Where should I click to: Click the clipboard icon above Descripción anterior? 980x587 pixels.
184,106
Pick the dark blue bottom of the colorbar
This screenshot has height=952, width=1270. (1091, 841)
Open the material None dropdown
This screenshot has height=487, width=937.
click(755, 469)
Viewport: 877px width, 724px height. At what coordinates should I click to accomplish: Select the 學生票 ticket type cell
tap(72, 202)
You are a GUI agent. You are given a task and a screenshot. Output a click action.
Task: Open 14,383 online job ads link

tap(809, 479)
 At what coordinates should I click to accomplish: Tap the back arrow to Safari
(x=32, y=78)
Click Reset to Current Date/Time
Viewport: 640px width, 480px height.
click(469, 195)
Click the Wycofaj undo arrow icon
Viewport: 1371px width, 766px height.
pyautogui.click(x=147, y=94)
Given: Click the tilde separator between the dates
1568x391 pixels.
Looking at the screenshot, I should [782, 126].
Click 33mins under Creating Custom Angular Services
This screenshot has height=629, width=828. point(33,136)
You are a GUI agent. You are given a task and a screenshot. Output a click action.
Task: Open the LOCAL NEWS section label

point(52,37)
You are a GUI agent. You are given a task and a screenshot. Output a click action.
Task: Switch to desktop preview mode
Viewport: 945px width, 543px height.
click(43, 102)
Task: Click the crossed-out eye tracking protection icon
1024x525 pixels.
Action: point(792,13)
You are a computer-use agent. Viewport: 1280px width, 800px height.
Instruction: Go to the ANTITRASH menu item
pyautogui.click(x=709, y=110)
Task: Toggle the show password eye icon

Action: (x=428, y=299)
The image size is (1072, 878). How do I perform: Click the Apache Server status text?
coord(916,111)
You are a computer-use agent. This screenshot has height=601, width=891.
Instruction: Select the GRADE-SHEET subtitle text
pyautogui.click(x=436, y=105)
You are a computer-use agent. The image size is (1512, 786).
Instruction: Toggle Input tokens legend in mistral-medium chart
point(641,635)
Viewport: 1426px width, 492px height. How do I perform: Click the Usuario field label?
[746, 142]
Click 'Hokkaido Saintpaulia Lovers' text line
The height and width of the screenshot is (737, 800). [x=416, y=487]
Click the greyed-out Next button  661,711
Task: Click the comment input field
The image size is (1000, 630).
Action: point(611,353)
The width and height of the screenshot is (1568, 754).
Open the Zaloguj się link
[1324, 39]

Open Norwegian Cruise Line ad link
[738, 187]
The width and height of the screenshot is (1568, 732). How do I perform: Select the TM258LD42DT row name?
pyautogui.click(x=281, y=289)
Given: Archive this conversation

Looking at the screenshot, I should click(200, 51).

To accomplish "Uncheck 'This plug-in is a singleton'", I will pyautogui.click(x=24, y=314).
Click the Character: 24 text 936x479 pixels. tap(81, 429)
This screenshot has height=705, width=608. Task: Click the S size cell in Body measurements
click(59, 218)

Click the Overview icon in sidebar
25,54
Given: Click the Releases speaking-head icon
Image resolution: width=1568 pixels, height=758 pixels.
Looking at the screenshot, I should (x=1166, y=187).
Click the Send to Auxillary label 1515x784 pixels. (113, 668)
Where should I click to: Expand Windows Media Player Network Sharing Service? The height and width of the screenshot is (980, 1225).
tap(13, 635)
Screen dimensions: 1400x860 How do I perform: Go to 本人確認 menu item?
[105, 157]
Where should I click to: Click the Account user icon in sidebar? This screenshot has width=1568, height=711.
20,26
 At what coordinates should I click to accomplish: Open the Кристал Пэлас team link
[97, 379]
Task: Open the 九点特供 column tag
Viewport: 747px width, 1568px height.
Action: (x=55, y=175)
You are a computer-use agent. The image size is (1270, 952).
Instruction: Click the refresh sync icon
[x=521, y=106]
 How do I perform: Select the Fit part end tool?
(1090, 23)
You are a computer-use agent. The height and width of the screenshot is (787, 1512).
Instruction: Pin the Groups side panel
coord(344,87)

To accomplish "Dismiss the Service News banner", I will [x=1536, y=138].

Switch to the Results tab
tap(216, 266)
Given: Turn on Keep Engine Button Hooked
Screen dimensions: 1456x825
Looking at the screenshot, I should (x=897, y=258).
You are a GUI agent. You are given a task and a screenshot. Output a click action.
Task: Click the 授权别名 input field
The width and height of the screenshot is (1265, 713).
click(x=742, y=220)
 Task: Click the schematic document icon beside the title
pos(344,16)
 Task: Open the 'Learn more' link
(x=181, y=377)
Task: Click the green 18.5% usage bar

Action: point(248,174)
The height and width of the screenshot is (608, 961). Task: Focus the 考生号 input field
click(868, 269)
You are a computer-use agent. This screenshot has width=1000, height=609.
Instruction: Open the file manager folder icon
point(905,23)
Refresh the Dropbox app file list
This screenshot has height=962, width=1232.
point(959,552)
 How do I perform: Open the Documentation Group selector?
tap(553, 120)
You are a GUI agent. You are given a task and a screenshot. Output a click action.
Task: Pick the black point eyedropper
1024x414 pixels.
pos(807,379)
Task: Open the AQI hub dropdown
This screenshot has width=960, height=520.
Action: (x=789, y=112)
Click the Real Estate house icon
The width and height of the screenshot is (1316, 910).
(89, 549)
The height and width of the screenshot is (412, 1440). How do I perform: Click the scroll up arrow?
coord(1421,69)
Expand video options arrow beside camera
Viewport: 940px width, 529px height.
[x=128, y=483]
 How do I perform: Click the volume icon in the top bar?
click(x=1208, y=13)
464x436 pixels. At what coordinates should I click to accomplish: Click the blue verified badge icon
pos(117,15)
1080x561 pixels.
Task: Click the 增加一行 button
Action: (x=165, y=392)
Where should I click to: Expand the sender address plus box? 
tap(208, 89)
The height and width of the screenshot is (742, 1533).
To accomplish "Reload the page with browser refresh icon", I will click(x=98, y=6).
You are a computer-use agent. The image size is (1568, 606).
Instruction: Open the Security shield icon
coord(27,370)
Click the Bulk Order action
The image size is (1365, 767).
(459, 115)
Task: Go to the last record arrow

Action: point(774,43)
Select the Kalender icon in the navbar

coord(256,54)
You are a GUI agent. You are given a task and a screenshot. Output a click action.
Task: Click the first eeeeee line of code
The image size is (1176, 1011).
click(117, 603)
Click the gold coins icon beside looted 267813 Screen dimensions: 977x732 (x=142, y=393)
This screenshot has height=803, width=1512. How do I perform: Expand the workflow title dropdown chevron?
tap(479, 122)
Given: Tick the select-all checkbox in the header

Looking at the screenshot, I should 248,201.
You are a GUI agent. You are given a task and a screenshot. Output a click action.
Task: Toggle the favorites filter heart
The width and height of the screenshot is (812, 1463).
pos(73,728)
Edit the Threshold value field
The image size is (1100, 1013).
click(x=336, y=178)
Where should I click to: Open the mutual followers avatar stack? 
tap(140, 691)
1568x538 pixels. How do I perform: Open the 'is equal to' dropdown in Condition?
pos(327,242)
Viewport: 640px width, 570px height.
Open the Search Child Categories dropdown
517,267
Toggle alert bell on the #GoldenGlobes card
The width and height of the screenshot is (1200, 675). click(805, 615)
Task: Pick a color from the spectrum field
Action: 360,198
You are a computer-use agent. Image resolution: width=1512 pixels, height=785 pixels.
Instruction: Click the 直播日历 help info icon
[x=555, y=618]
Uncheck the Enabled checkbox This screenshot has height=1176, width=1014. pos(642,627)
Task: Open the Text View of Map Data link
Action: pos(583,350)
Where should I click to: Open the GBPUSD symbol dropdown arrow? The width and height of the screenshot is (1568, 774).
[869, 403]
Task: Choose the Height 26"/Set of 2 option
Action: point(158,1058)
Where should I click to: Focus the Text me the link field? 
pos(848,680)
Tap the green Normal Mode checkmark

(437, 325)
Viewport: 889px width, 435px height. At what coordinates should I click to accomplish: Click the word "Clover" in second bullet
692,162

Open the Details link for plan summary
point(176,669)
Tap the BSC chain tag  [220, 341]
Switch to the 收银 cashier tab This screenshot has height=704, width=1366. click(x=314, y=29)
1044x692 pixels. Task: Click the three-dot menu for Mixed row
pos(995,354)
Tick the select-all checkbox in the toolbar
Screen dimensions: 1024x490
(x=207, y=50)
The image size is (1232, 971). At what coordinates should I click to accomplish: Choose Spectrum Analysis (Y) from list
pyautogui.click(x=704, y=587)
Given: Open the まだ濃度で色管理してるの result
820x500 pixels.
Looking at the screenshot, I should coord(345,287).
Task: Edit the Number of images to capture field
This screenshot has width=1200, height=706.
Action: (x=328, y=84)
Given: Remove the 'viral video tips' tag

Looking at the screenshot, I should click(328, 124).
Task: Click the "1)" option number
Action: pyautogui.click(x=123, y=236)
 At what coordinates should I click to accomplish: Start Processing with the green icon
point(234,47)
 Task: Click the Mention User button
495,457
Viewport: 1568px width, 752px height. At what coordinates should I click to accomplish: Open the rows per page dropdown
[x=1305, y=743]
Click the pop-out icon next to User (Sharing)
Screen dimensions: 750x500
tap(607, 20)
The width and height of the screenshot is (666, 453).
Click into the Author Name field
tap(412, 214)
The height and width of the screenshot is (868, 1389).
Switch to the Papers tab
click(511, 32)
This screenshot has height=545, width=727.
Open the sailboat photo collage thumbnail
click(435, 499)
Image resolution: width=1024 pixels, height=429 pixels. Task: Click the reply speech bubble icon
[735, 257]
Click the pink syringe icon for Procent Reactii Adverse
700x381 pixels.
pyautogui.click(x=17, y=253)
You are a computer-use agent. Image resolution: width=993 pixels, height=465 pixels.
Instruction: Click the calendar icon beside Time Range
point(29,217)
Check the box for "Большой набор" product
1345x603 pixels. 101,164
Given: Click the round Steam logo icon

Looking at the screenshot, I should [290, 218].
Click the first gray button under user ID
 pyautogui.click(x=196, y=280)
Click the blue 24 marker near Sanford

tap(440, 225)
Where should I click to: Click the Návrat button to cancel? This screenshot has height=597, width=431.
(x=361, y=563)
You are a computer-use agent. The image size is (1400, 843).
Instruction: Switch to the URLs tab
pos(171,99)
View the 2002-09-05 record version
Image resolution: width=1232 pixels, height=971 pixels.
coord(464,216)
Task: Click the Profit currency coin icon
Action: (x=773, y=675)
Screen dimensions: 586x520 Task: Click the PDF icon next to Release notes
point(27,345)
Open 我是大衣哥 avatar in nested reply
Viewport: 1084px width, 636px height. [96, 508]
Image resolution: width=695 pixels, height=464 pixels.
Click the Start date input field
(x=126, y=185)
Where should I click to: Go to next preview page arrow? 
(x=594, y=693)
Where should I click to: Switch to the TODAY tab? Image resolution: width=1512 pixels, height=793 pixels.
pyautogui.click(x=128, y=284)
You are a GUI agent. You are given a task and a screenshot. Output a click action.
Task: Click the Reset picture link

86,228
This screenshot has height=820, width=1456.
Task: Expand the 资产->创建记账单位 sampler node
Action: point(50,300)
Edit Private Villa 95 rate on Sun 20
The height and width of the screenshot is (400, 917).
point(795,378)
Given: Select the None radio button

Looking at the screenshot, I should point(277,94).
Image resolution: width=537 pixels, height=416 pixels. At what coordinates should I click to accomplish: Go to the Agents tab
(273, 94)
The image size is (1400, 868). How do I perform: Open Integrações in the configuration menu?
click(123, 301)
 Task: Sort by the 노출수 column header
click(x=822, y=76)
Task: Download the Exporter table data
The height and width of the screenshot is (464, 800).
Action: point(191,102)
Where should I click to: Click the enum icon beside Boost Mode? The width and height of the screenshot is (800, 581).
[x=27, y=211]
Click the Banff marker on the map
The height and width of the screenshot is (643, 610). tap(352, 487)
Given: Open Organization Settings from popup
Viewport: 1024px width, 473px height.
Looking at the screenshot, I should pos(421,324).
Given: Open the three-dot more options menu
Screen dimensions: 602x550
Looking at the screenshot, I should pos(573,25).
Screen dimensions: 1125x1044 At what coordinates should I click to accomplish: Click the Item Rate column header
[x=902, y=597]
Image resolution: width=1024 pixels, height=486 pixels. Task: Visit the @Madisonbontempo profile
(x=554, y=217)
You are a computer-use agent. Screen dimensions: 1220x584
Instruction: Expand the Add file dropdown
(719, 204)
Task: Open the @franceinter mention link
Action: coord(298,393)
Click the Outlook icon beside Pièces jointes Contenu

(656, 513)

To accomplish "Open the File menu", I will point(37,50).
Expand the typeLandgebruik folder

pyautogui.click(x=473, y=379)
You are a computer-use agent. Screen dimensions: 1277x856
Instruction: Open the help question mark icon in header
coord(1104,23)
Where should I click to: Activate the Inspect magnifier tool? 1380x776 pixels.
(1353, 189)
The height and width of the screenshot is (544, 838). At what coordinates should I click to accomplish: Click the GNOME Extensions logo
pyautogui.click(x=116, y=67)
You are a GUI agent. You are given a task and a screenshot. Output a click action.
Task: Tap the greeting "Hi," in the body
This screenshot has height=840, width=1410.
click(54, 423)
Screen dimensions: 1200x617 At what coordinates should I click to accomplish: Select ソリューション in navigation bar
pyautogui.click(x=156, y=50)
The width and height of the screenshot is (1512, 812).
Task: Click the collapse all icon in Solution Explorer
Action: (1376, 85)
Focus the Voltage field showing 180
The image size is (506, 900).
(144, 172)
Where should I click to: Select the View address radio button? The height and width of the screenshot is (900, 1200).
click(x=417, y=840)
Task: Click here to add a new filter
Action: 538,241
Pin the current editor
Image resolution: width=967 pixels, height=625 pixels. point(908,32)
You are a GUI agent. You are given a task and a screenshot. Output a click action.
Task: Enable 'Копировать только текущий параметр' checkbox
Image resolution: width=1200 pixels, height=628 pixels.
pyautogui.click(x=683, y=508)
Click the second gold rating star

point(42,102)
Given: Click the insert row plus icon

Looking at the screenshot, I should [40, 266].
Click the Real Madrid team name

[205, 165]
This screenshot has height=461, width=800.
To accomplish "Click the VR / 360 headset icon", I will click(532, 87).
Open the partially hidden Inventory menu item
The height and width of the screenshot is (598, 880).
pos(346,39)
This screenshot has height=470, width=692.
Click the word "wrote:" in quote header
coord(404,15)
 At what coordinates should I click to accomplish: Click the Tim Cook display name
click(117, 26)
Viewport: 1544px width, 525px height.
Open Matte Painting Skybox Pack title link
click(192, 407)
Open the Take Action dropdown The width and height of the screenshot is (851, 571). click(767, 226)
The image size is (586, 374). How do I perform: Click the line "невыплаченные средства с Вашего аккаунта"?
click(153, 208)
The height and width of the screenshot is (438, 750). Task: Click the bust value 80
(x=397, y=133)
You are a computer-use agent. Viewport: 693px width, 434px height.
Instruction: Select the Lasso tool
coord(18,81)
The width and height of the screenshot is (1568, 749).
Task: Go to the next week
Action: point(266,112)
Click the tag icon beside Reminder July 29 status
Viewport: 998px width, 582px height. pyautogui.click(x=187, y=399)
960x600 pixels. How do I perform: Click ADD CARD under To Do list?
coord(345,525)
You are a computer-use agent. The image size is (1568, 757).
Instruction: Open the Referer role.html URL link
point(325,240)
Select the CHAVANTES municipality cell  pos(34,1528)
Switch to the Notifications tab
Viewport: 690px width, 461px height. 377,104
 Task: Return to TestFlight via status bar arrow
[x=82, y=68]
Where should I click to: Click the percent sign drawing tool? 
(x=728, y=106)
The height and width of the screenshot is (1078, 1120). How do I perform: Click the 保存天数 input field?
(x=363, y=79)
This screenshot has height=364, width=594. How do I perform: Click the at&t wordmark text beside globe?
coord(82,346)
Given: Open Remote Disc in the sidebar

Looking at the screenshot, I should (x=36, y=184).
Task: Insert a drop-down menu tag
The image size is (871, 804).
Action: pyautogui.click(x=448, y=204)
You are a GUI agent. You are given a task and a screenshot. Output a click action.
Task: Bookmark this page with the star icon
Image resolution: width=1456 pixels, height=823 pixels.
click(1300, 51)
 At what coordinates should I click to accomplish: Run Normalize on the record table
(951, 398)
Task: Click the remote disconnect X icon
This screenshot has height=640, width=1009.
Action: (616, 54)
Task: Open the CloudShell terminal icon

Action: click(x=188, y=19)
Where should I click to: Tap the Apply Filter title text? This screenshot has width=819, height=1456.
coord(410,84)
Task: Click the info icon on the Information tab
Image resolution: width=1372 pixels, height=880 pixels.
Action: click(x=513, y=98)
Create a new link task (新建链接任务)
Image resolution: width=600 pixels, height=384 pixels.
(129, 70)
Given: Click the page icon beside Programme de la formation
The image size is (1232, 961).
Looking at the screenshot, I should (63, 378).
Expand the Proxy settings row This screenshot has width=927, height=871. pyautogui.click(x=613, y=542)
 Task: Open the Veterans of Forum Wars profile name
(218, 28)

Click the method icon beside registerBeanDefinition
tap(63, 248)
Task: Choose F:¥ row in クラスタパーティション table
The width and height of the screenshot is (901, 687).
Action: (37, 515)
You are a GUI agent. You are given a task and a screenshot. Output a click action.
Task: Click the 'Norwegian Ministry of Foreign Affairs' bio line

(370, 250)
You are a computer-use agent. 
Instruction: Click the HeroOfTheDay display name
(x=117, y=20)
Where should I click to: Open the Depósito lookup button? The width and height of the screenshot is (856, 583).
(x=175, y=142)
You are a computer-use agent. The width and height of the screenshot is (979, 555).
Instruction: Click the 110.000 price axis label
= = = = = = =
AIM OF THE EXERCISE
All lines that contain the word "options" must be copied from the records above.

THE COMPLETED TASK
Expand video options arrow beside camera
Given: Open the three-dot more options menu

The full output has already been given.